Ray Liotta is in that role I said he never got, the cop who SPOILER does not turn out to be crooked. Or at least he’s less crooked than the other cops. I mean, he’s got a coke problem and everything, but he’s the guy who calls the shenanigans to Freddie’s attention and speaks out against them. He’s a fuckup but he’s anti-shenanigan. In fact, when he almost gives up and leaves town funded by insurance fraud, Freddie is so disappointed that he starts yelling at him. Before that we’ve never seen him raise his voice. He’s always kept his emotions sealed up tight, now they’re exploding all over the place, like that classic monologue in FIRST BLOOD.
And you might expect Robert De Niro to play one of the dirty cops, obviously he has some experience playing that type of character. Instead he’s the good one, the one who’s busting his balls trying to prove what’s going on, but it’s a rickety operation, they’re always trying to shut him down, he gets no support from his department or from cops that could help him, like Freddie. He mostly seems like a nice guy, but throws an all-time classic tirade when Frankie comes to offer his cooperation only after he’s already turned him down and then waited around and then De Niro had to close up shop.

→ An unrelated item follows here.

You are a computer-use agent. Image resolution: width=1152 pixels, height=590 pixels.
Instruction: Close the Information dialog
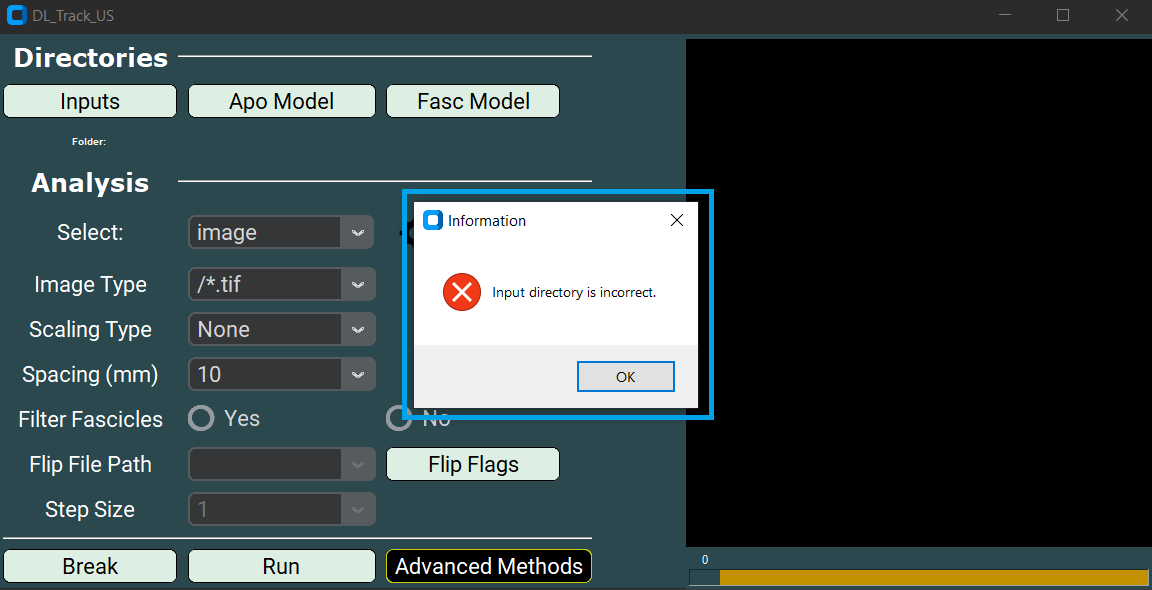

The cast in this thing is out of control. Stallone, De Niro, Liotta, Keitel, Patrick, Rapaport, also Edie Falco, Debbie Harry, Malik Yoba, Annabella Sciorra, even a small non-wisecracking part for Janeane Garofalo, who was getting some roles like that in the indie ’90s. And Method Man when he was still scary – this was released about 2 months after Wu Tang Forever, before his second solo album or team up with Redman – makes his feature-film-but-not-playing-himself debut as a crazy crackhead named Shondel who appears in one scene. He’s got one white eye and platinum teeth and he’s trying to throw Peter Berg off a building. At the time it must’ve seemed weird but now it’s obvious that he’s a guy who traveled back in time to prevent Berg from directing BATTLESHIP so that it wouldn’t flop and GI JOE 2 wouldn’t be delayed and would become a big hit and Jon M. Chu would be able to direct COP LAND 2 THE STREETS.
This was the second movie by writer-director James Mangold, who got the attention of critics with his debut HEAVY, so when he got this cast there were sky high expectations. Since then he’s turned out to be more of a journeyman type director than I think they expected back then. Pretty solid, but not visionary. WALK THE LINE was good. 3:10 TO YUMA was pretty good. I wasn’t so into KNIGHT AND DAY. I have not and will never watch KATE AND LEOPOLD.

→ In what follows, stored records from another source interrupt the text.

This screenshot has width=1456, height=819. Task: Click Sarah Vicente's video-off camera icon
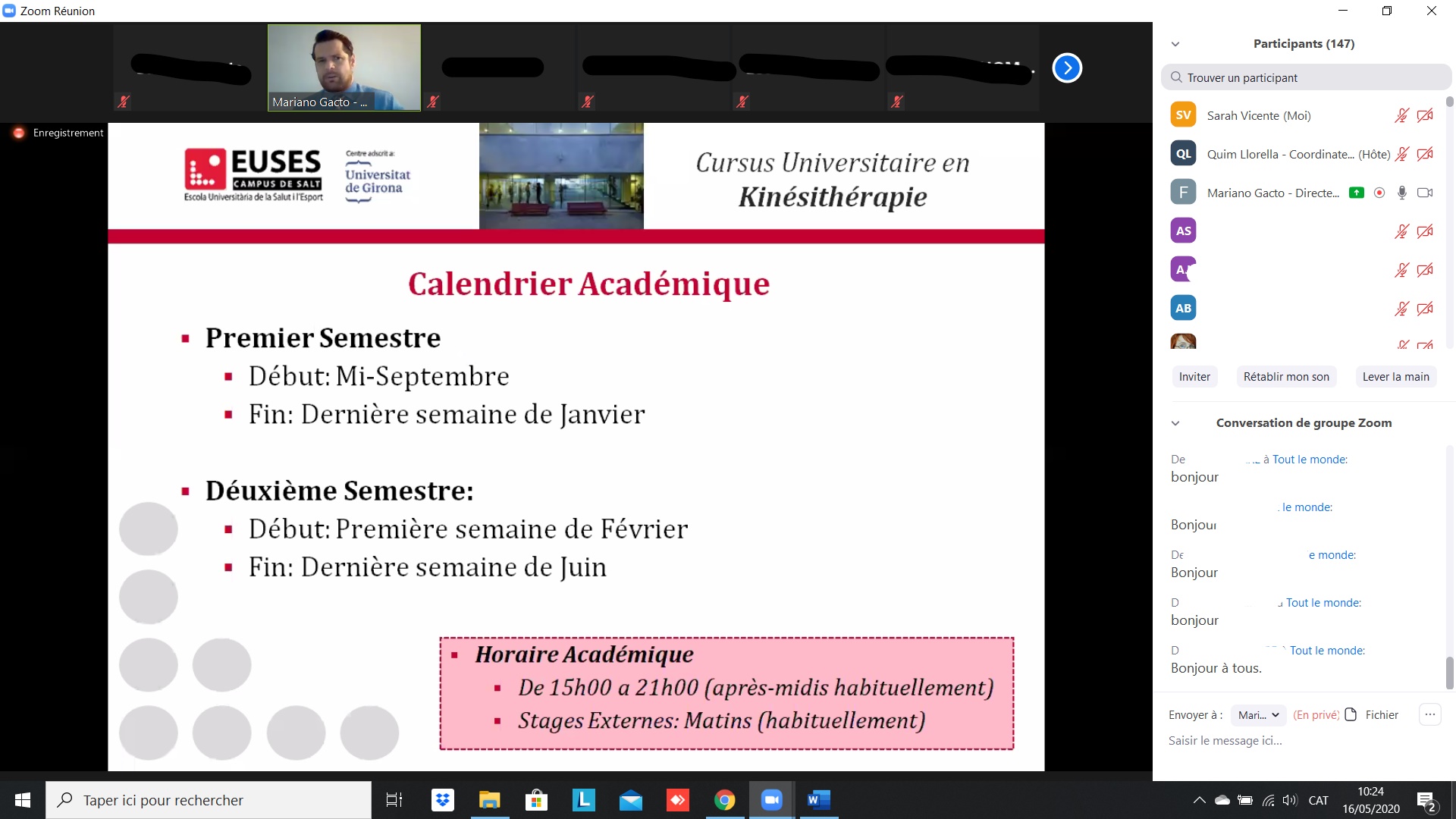click(x=1425, y=115)
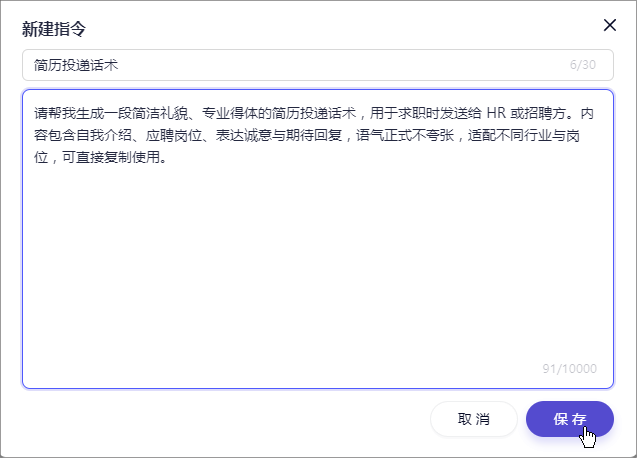Click the 取消 button
Screen dimensions: 637x458
point(474,419)
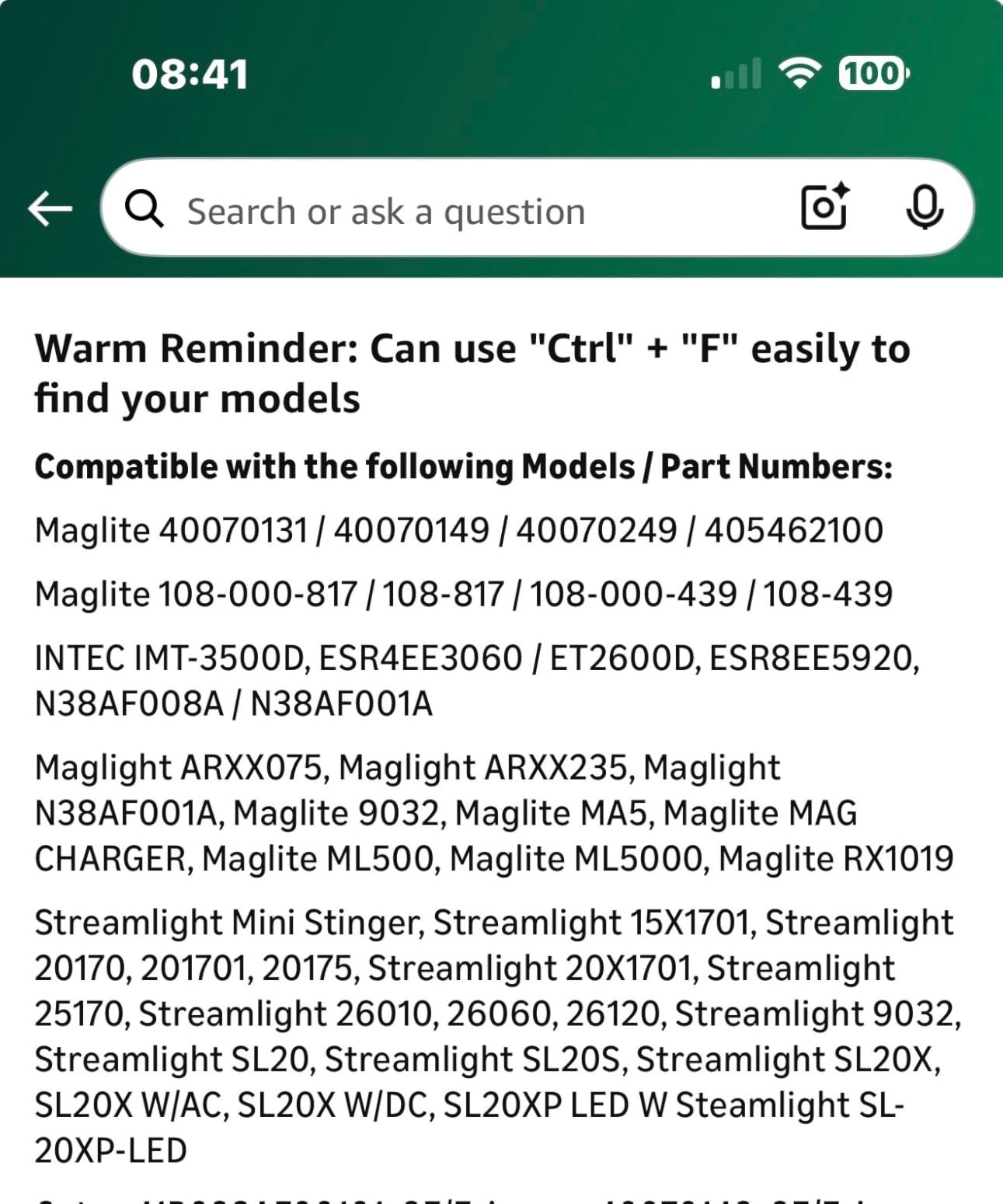The width and height of the screenshot is (1003, 1204).
Task: Tap the Warm Reminder heading text
Action: [x=472, y=373]
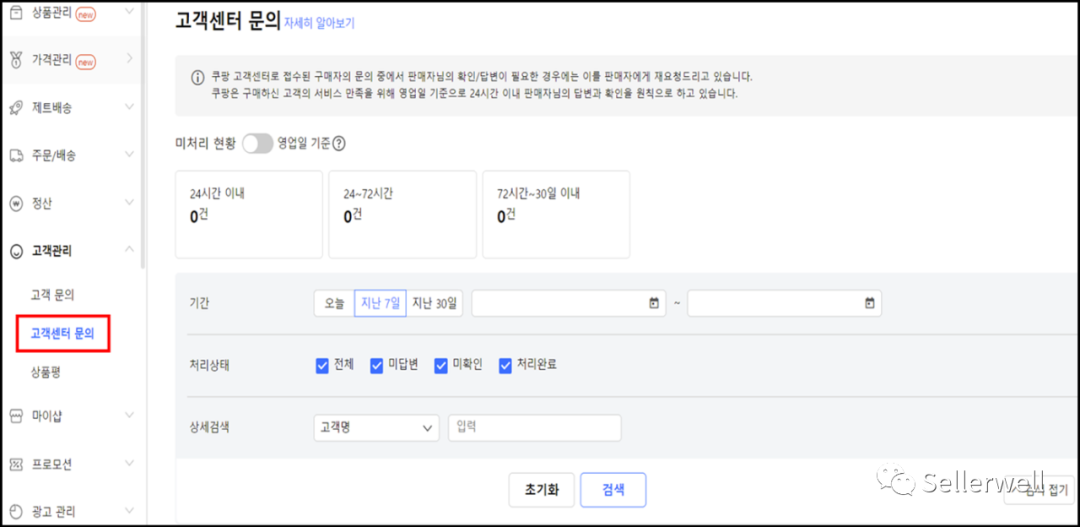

From my vantage point in the future maybe I had more realistic expectations for COP LAND than people did back then. I know it has a reputation for not being as good as the sum of its parts, but I really liked it. I probly wouldn’t say it’s one of the all time classics of this police corruption genre, but it’s a pretty damn good one. Great characters, great performances, a building sense of inevitable doom. At the very least it’s a topnotch reminder of Stallone the actor. It’s not about the gimmick of him being out of shape, it’s about his ability to put an unusual person on screen and make you understand him. And I’d say it’s a little more than that too. I approve it. Visit COP LAND today!
September 17th, 2012 at 1:51 am
I was a big fan of this when it came out… been a long, long time since I’ve seen it though. I forgot most of those people were even in it. I’ll add it to my queue for a re-watch. Thanks, vern!